Once the line with "Click the date label 26 under October" is found, repeat it and all later lines exactly through the end of the listing below, with the pictures left out.

-- Opening Marker --

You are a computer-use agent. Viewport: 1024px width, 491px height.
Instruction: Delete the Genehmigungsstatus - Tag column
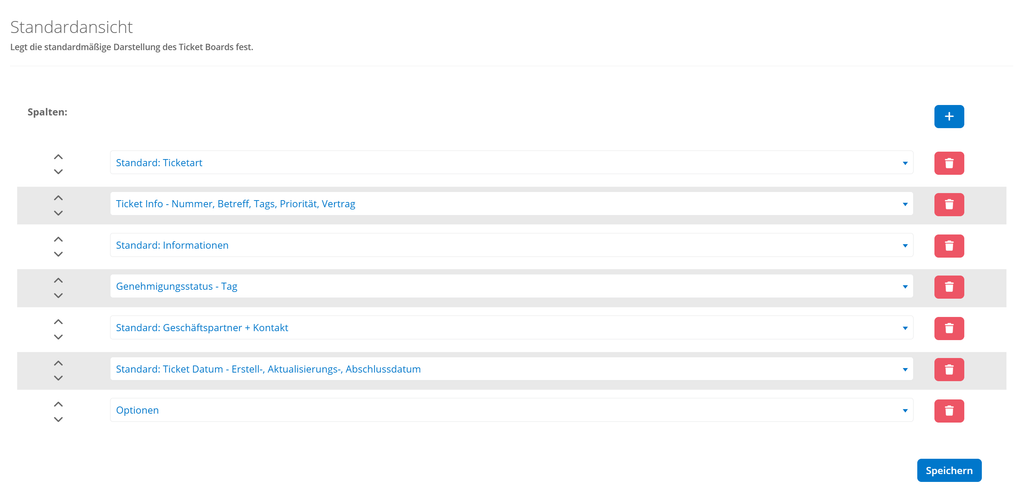(949, 287)

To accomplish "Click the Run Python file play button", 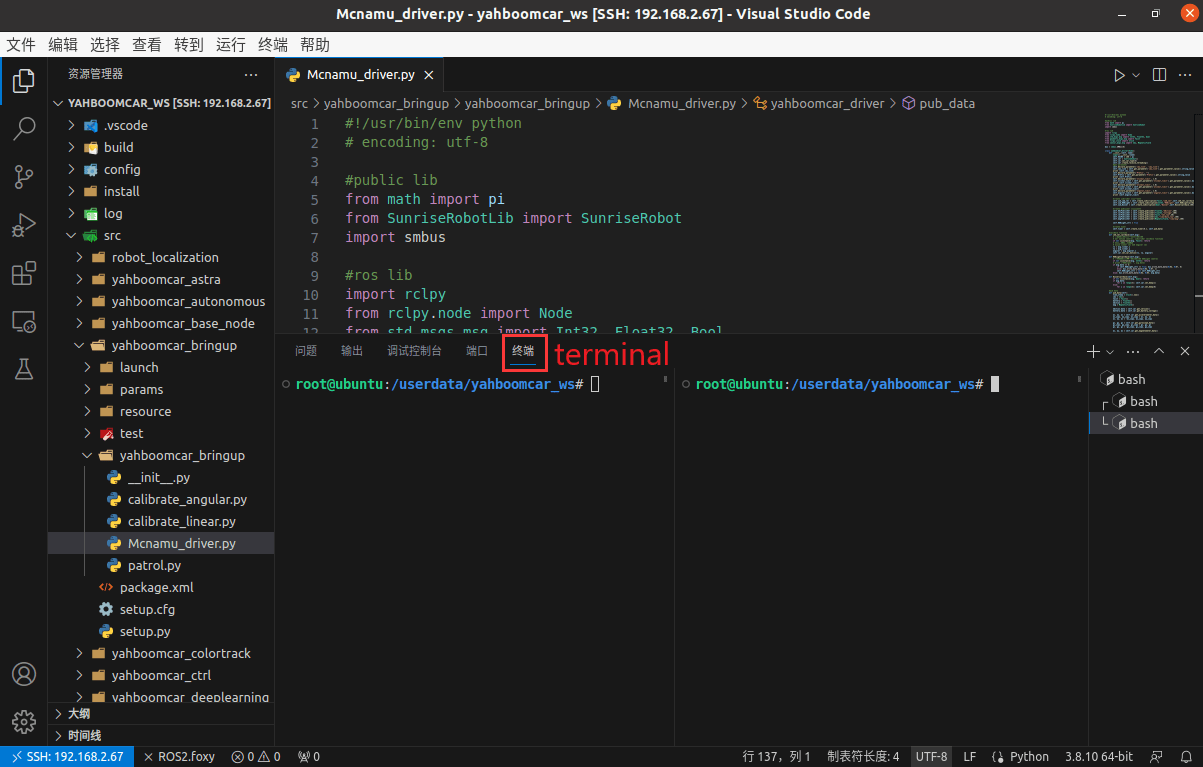I will coord(1119,75).
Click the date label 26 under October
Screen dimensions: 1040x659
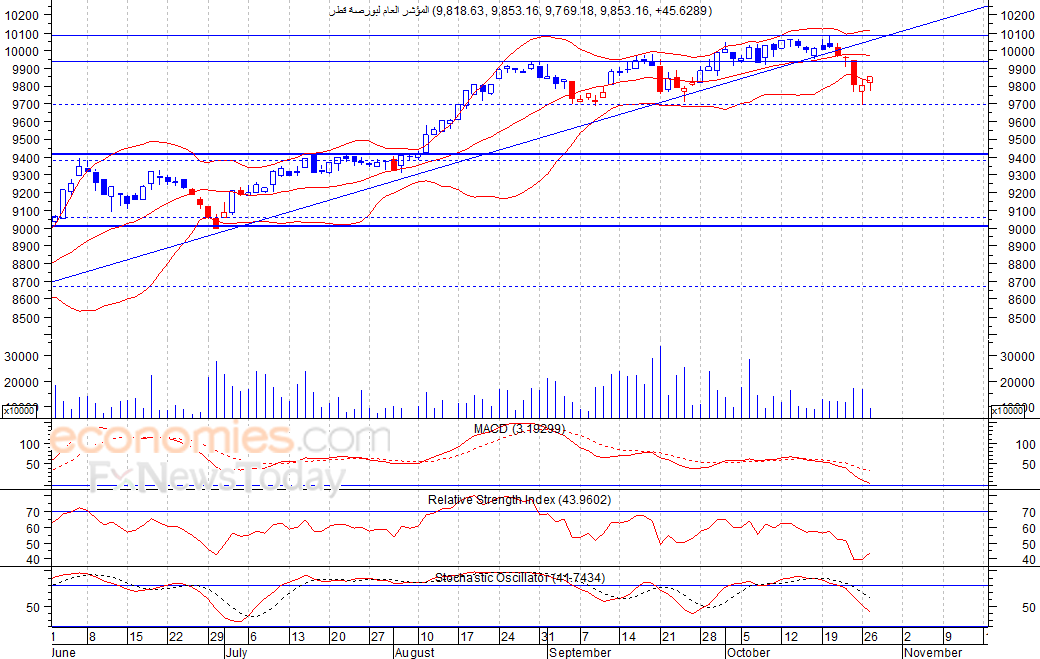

-- Closing Marker --

Task result:
Click the date label 26 under October
Screen dimensions: 1040x659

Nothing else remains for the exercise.